Businessman Posts Epic Essay Damning Lockout Laws, Says Sydney Has Turned Into Detroit

A Sydney business man has posted an 8,000+ word essay exploring just how detrimental to Sydney the lockout laws have been, further highlighting that Sydney’s nightlife, as we once knew it, is dead.

Titled, “Would the last person in Sydney please turn the lights out?” the piece was written by Matt Barrie, Chief Executive at freelancer.com, and has gone viral overnight. It explores just how many venues and restaurants have closed as a direct result of the lockout laws while also detailing the affect the laws have had on Sydney nightlife culture.

“Walk up Bayswater Road, Oxford Street or the Golden Mile and club after club is closed; not just after 1.30am, but permanently,” he writes.

“Every week, another venue or restaurant closes. The soul of the city has been destroyed…On Saturday nights tumbleweeds blow across the main entertainment precincts for Sydney- Kings Cross, Darlinghurst and Oxford Street.”

So far, Flinders Bar and the Exchange Hotel in the Darlinghurst area have closed while Kings Cross has lost Goldfish, Soho and Hugo’s among others. It’s not just bars and clubs that have suffered, with Barrie writing that Asian eatery Jimmy Liks in Kings Cross closed, leaving a note that read, “NSW lockout laws cost good people their jobs and have decimated a once great and vibrant suburb.”

“The total and utter destruction of Sydney’s nightlife is almost complete,” he writes, noting that it’s not only venues that it kills. It also hurts, “newsagents, take-away stores, pharmacies, places of accommodation and tourism.” He estimates the the total damage to the economy would be “hundreds of millions of dollars.”

Barrie places the blame for this on Sydney’s “ridiculous” laws, which include a 1.30am lockout and 3am last drinks. “A special little person has decided that there is a certain time at night when we are all allowed to go out, and there is a certain time that we are allowed into an establishment and a certain time that we are all supposed to be tucked into bed,” he writes scathingly.

“There is a certain time we are allowed to buy some drinks, and over the course of the night the amount of drinks we are allowed to buy will change. The drinks we buy must be in a special cup made of a special material, and that special material will change over the course of the night at certain times. The cup has to be a certain size. It cannot be too big, because someone might die.”

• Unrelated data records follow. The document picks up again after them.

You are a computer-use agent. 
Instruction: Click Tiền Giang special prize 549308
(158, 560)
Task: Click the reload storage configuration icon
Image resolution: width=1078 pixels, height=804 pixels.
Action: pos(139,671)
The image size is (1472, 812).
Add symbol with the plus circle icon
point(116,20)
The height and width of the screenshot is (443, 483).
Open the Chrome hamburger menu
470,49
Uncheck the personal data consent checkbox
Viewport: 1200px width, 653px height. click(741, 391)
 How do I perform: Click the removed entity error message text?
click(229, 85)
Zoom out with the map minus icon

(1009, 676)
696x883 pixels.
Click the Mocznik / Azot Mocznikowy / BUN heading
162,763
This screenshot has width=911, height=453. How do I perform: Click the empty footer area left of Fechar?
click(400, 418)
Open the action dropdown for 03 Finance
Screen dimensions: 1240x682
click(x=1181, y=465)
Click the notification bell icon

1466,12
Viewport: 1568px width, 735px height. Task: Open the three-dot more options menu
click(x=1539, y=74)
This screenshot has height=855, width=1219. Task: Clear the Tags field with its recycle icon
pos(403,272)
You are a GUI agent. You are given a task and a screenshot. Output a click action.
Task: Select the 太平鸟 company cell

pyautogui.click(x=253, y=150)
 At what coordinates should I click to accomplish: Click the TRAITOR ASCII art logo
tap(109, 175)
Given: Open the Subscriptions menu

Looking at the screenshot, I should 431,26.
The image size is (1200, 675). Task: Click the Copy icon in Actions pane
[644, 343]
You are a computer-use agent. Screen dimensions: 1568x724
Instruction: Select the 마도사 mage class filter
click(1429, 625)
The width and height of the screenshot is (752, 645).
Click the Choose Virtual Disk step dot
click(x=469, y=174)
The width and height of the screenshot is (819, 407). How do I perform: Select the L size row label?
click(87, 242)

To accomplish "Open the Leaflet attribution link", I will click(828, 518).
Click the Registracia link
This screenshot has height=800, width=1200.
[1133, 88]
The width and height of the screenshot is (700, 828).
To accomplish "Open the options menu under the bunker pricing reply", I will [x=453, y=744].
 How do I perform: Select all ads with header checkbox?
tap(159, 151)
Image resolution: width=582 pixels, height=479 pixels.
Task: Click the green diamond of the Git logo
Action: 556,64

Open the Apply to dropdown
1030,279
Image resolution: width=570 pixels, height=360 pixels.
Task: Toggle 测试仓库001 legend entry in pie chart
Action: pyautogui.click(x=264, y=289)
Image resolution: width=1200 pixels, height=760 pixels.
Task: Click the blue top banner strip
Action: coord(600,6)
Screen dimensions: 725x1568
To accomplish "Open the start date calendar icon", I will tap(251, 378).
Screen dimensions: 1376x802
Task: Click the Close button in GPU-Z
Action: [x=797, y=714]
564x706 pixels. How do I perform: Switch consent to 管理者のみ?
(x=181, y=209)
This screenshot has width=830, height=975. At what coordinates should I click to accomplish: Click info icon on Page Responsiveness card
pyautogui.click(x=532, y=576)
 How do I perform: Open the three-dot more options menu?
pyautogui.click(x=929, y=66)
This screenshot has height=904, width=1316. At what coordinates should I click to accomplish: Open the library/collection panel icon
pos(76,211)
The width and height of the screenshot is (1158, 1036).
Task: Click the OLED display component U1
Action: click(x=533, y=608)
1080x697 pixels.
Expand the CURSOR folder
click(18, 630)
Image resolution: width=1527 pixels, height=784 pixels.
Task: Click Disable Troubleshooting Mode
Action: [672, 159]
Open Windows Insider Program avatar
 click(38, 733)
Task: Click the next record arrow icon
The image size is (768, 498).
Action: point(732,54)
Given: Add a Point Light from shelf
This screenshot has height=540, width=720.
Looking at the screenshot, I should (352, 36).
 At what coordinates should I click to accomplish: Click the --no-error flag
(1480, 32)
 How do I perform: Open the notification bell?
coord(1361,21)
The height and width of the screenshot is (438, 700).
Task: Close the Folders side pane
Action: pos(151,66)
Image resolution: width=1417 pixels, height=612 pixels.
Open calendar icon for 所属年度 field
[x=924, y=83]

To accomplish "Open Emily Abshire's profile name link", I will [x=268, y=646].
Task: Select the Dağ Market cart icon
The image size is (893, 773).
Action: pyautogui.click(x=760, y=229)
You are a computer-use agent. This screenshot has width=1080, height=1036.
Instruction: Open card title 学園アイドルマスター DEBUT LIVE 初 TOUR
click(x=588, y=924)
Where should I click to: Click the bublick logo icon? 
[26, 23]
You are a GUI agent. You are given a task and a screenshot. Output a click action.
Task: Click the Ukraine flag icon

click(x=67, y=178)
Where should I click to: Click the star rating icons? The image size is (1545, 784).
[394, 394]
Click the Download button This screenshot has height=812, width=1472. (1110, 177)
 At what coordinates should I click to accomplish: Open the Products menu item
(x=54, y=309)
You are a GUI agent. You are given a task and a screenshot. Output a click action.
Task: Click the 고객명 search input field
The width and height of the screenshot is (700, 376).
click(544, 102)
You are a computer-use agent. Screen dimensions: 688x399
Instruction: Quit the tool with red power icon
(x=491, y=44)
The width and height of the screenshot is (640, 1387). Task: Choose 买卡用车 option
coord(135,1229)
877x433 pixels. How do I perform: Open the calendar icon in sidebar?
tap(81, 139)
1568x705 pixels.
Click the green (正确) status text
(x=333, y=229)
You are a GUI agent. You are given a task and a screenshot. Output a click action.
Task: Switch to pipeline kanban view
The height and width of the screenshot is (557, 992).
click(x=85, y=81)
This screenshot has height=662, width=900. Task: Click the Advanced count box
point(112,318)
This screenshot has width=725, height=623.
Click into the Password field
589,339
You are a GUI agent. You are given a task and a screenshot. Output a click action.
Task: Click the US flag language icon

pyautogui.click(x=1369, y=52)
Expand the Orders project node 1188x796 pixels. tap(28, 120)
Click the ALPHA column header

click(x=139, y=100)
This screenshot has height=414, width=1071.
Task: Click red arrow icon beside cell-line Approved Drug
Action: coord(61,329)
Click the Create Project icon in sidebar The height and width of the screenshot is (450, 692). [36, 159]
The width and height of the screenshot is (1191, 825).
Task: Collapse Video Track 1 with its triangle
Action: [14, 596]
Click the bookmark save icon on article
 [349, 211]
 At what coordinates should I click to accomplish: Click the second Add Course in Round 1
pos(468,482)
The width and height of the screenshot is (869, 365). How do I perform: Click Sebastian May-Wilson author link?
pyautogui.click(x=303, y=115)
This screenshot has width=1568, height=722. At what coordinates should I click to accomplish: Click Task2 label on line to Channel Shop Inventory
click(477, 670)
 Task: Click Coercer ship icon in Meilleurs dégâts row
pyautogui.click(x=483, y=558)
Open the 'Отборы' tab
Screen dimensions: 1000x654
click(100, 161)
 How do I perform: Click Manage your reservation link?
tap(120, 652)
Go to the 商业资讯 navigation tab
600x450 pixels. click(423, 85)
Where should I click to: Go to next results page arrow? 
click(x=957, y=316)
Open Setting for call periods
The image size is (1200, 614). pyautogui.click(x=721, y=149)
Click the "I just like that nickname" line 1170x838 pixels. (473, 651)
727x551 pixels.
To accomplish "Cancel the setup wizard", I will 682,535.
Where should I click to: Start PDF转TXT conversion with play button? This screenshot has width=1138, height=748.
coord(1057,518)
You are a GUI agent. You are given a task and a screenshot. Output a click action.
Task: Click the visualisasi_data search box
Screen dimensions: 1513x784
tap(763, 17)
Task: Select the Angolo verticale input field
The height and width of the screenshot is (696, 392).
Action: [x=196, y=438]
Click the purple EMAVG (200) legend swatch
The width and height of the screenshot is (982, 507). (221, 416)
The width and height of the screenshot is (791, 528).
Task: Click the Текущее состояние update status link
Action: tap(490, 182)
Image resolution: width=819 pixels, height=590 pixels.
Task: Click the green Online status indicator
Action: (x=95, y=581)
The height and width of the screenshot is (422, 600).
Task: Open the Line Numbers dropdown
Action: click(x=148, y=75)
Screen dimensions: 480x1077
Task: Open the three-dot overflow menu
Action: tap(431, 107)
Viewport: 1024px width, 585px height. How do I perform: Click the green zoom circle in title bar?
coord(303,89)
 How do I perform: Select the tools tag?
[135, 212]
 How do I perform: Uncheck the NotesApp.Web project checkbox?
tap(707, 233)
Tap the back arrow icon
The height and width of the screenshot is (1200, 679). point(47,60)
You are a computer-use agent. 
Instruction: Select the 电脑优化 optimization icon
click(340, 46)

“The world is moving ahead, rapidly. Sydney is not just being left behind, it’s regressing into the dark ages.”

He also notes that Star City Casino and Barangaroo, “were conveniently left out of the lockout area,” and are both coincidentally large sources of income for the NSW Government.

He concludes the essay with a series of photos showing just how dead Sydney is at night right now, and writes, “Mike Baird has turned Sydney into Detroit.”

It’s a vivid reminder of just how detrimental the lockout laws have been on Sydney’s culture, businesses and economy.